(Page and screen pointing data)
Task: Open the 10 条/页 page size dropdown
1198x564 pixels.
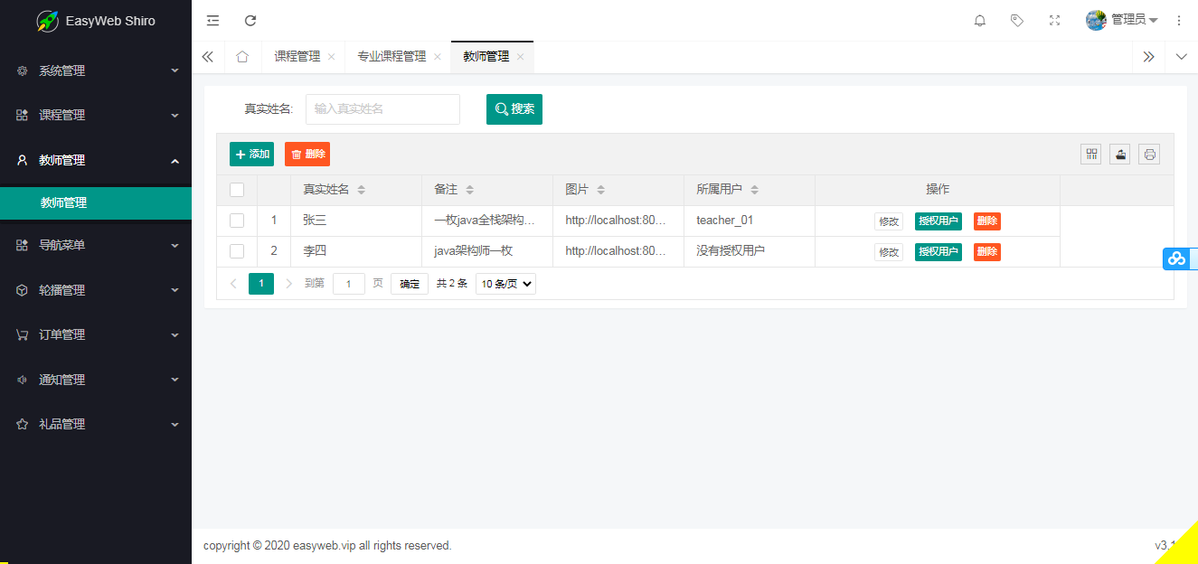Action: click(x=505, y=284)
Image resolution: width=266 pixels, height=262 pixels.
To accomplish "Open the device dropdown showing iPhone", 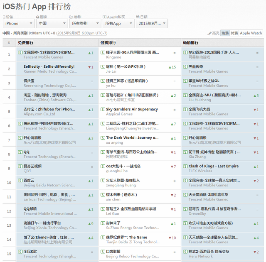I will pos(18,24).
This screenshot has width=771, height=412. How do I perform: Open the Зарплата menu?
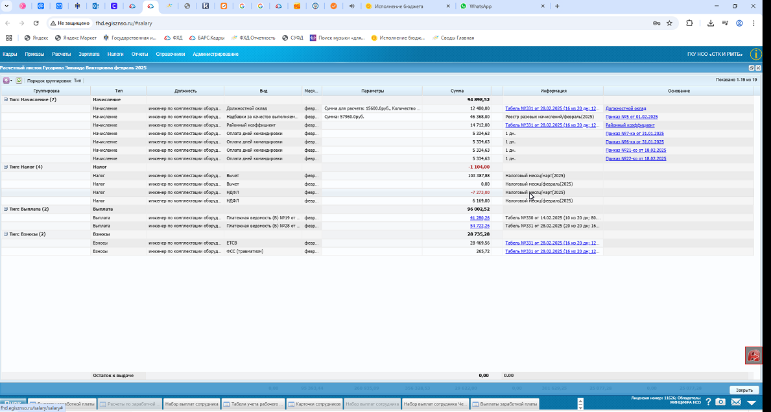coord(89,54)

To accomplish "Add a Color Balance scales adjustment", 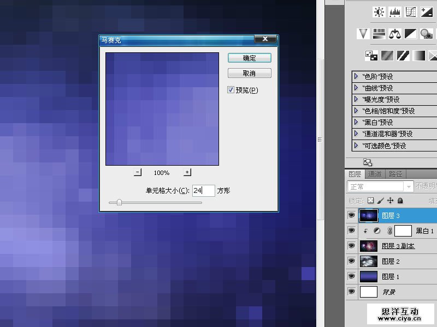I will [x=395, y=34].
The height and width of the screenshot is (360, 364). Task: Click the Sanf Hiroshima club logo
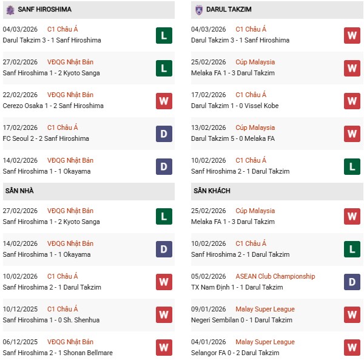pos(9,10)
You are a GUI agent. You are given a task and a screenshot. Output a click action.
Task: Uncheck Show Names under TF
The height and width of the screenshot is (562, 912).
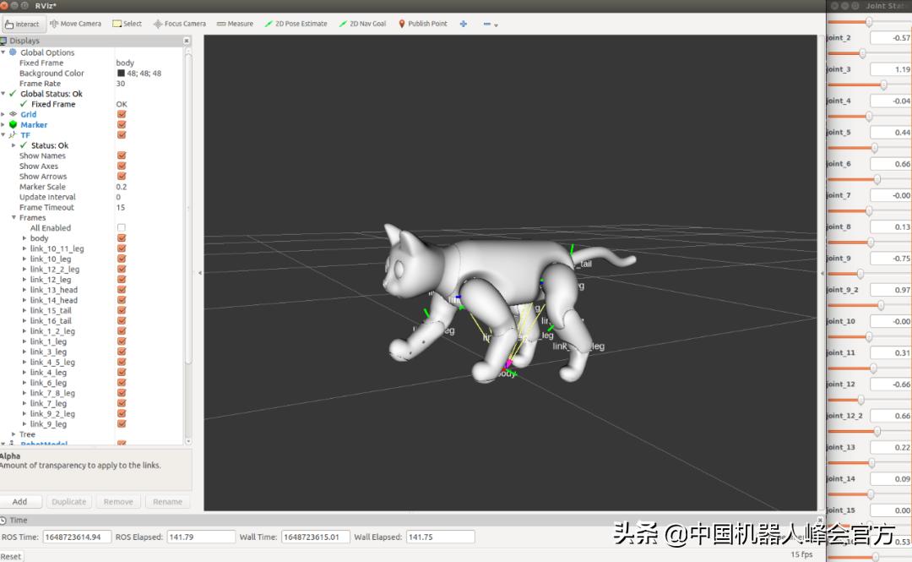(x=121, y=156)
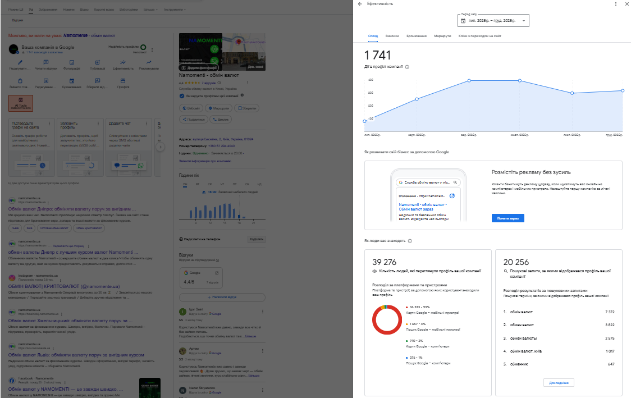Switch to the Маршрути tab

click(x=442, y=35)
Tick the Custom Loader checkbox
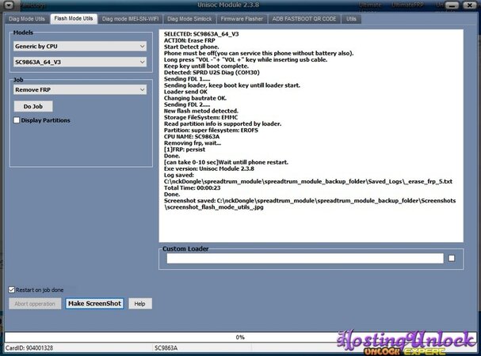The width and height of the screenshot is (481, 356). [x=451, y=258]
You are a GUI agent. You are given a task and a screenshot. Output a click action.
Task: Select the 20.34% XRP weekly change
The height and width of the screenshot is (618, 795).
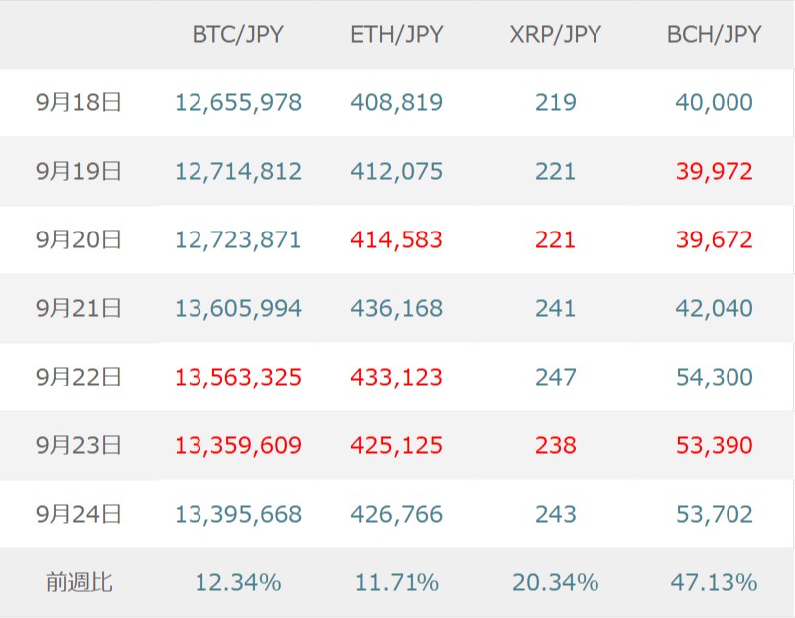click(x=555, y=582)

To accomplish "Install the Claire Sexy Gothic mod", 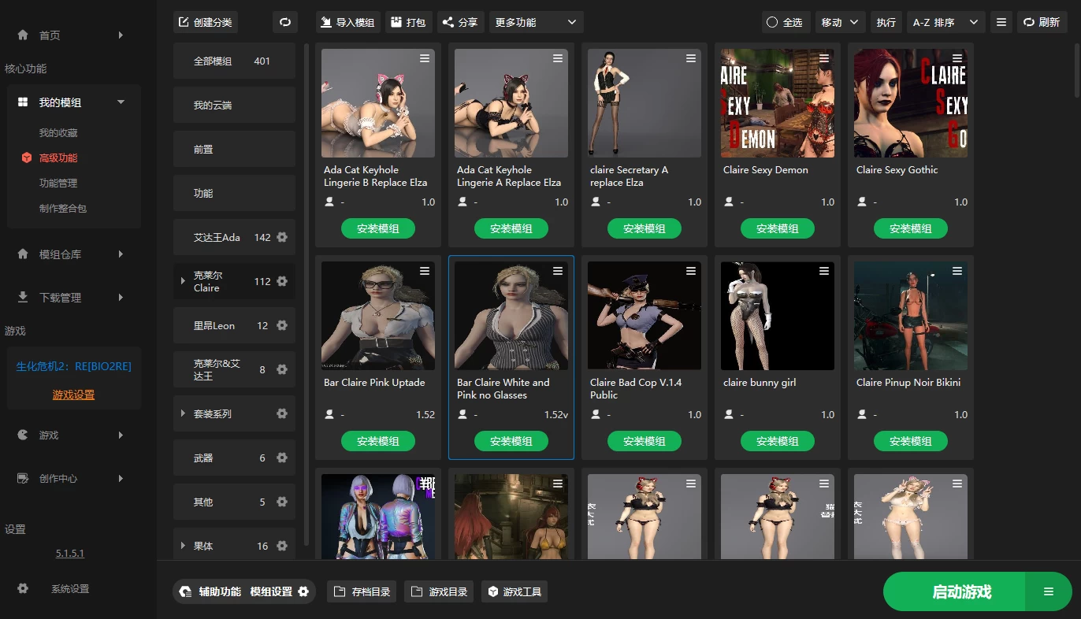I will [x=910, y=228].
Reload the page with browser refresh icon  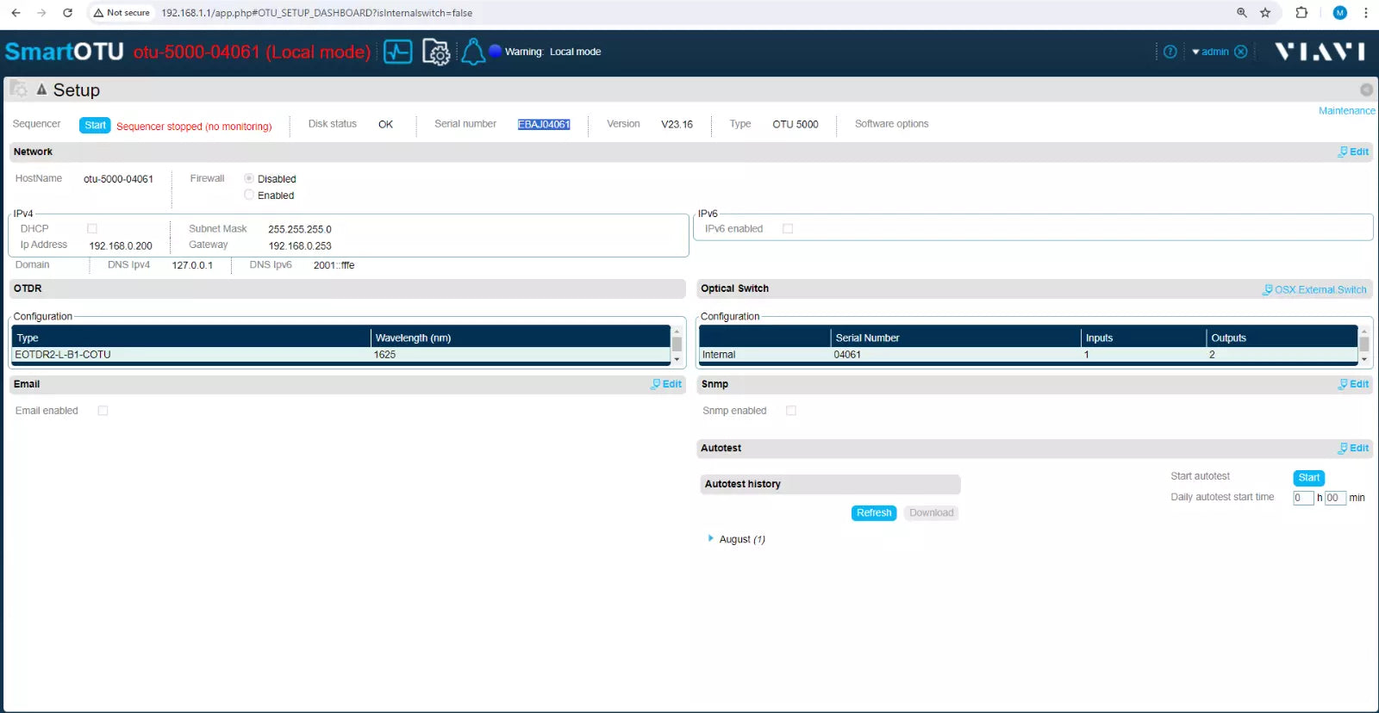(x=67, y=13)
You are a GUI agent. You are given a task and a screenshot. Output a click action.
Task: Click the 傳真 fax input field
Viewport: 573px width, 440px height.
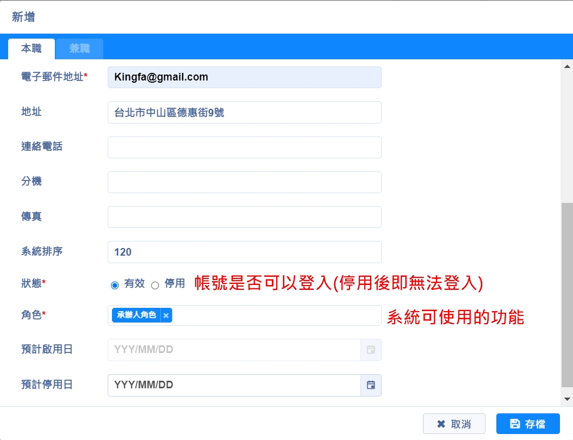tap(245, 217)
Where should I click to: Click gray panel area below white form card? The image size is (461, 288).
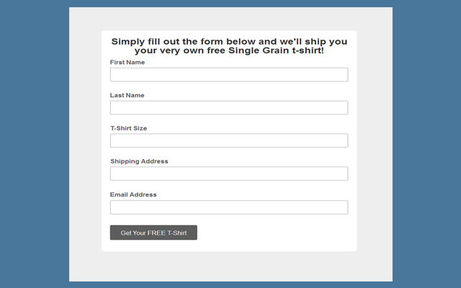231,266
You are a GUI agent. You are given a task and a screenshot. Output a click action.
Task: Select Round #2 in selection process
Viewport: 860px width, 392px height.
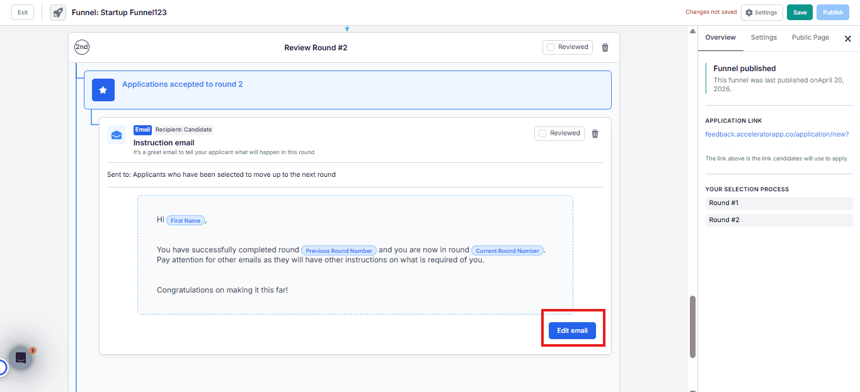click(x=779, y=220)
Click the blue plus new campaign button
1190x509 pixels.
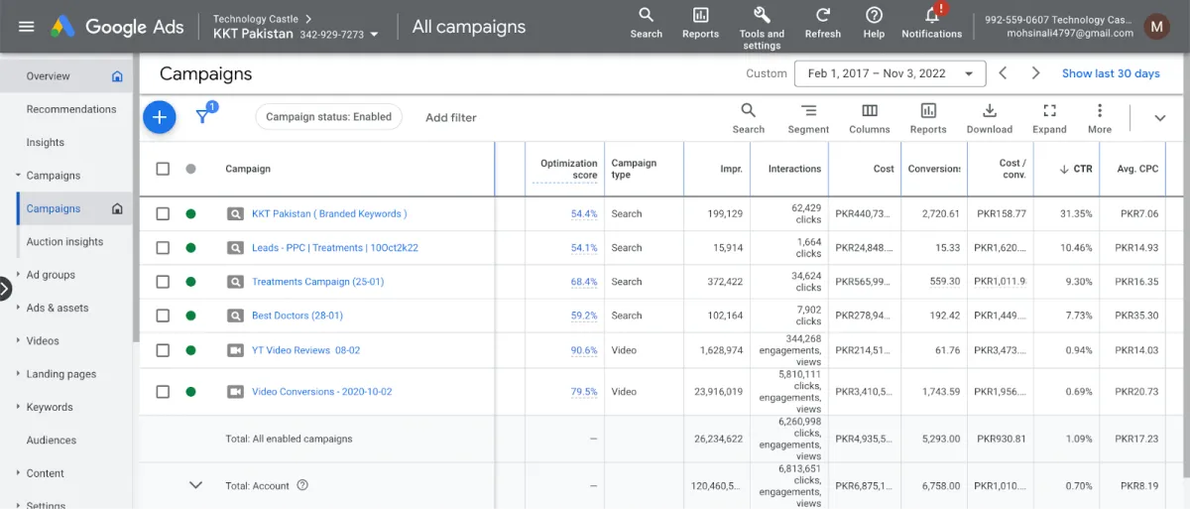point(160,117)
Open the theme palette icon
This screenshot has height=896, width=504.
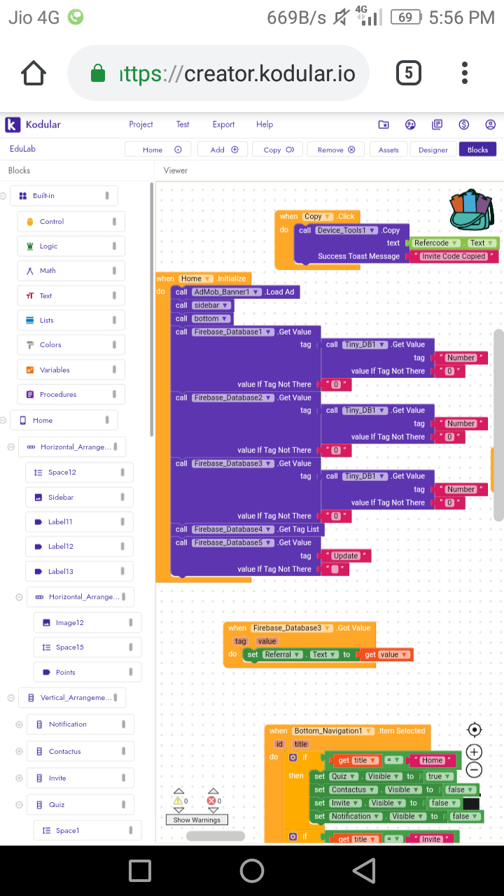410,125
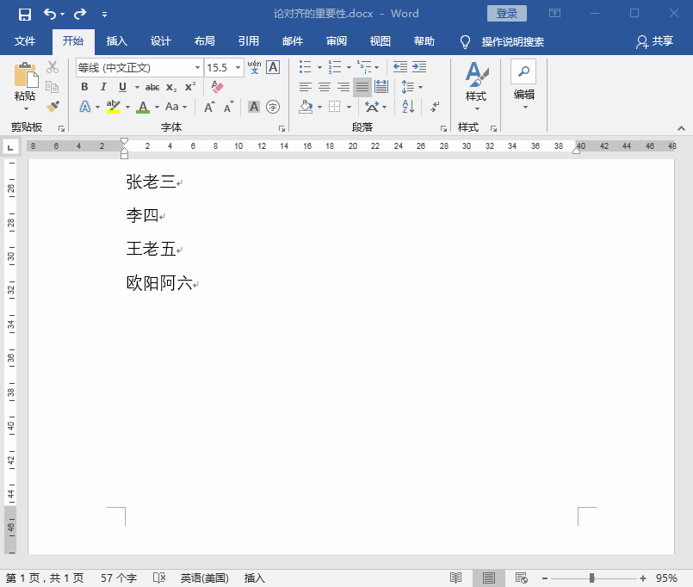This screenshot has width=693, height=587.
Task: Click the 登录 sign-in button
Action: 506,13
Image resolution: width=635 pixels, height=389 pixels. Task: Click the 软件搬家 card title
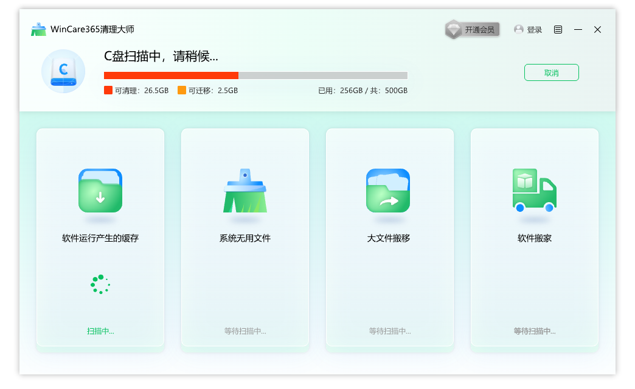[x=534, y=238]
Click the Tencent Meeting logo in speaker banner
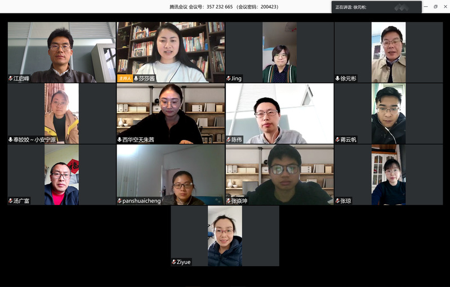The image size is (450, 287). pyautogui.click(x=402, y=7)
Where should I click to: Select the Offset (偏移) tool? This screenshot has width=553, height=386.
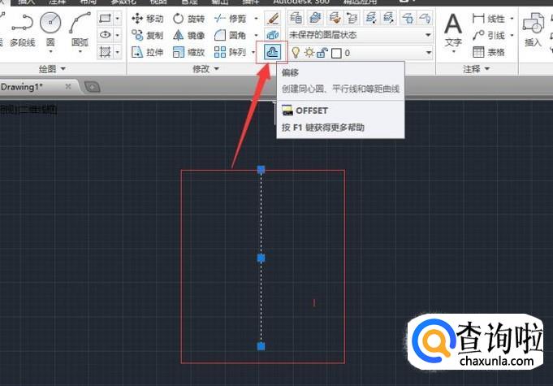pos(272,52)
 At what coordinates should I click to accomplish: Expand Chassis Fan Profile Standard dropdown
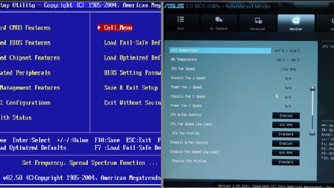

> REQUIRED WORK
Starting at the line containing "Click the Tencent" and continuing through the end of the data, give those lines again with "speaker banner" replaced by "presenter banner" and everything else unchanged. Omit the pictures from your answer.

> THE REPLY
Click the Tencent Meeting logo in presenter banner
The image size is (450, 287). pyautogui.click(x=402, y=7)
Where should I click to: Select the Offset (偏移) tool? This screenshot has width=553, height=386.
pos(272,52)
 At what coordinates should I click to accomplish: Expand Chassis Fan Profile Standard dropdown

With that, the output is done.